Keywords: respiration, retrotrapezoid nucleus, central respiratory chemoreceptors, central chemoreflex, congenital central hypoventilation syndrome, Phox2b, medulla oblongata

more than a century ago, Haldane and Priestley (28) demonstrated that arterial Pco₂ is very tightly regulated and only deviates (downward) from its set point during severe hypoxia. They showed that a trivial increase in arterial Pco₂ is enough to stimulate breathing vigorously in awake man, and they concluded their paper by stating that “CO₂ is the factor that drives breathing.” At present, we know that CO₂ stimulates breathing by acidifying the carotid bodies and central nervous system entities called central chemoreceptors (86). We also know a great deal about the neural circuit that generates the respiratory rhythm and produces the orderly activation of the various respiratory motor outflows [henceforth called central pattern generator (CPG)] (5, 18, 39, 74, 79). However, we still know relatively little about the homeostatic control of breathing, i.e., the neurobiological mechanisms that maintain Pco₂ stability in the face of large behavior-related changes in CO₂ production (19, 50). Despite the long-standing evidence that feed-forward mechanisms emanating from higher centers are critical to this process (15), we seem to be still under the charm of Haldane and Priestley's view that CO₂ is the factor that drives breathing (emphasis mine). Accordingly, recent research has emphasized the molecular and cellular nature of central chemoreceptors (19, 76) and somewhat neglected the integrative aspects of respiratory homeostasis.

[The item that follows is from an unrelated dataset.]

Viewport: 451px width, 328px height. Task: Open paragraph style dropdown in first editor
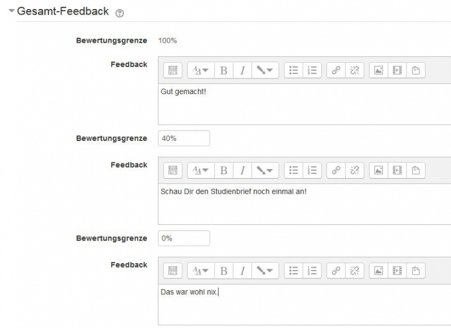pos(200,70)
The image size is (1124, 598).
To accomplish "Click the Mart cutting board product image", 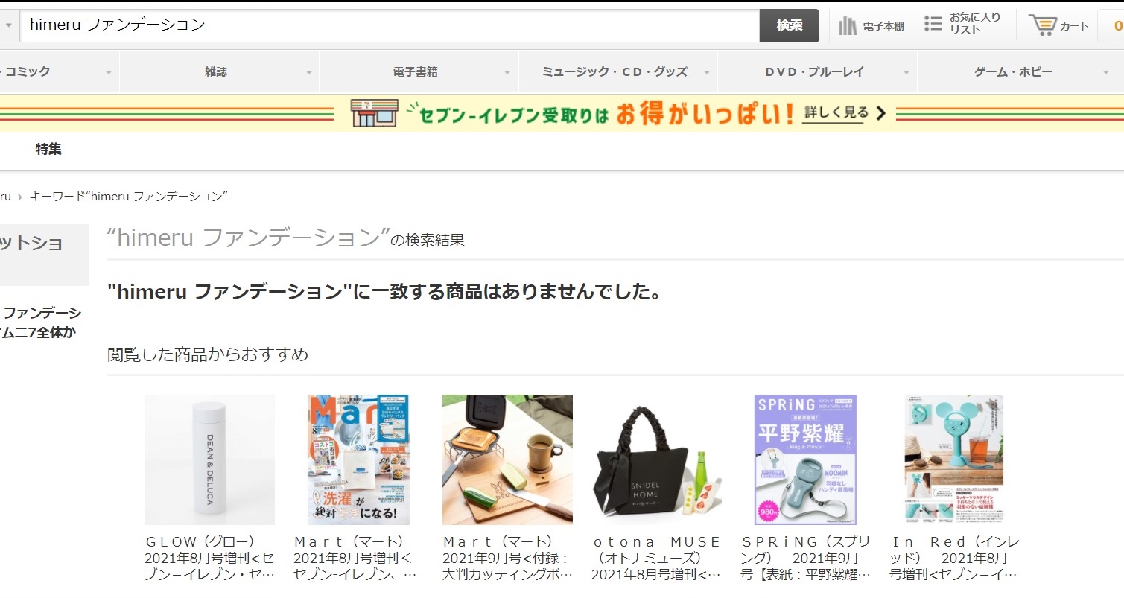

This review is based on the Carl Ludwig Distinguished Lecture that I had the honor of delivering at the Experimental Biology meeting in San Diego in 2008. Its focus is the retrotrapezoid nucleus (RTN), which my laboratory views as the modern reincarnation of the ventral surface chemoreceptors (42, 48). In this lecture, I suggest that the RTN is of critical importance for the regulation of blood gases (including but not limited to CO₂ homeostasis), for breathing automaticity during sleep, and, possibly, for the sensation of asphyxia (air hunger).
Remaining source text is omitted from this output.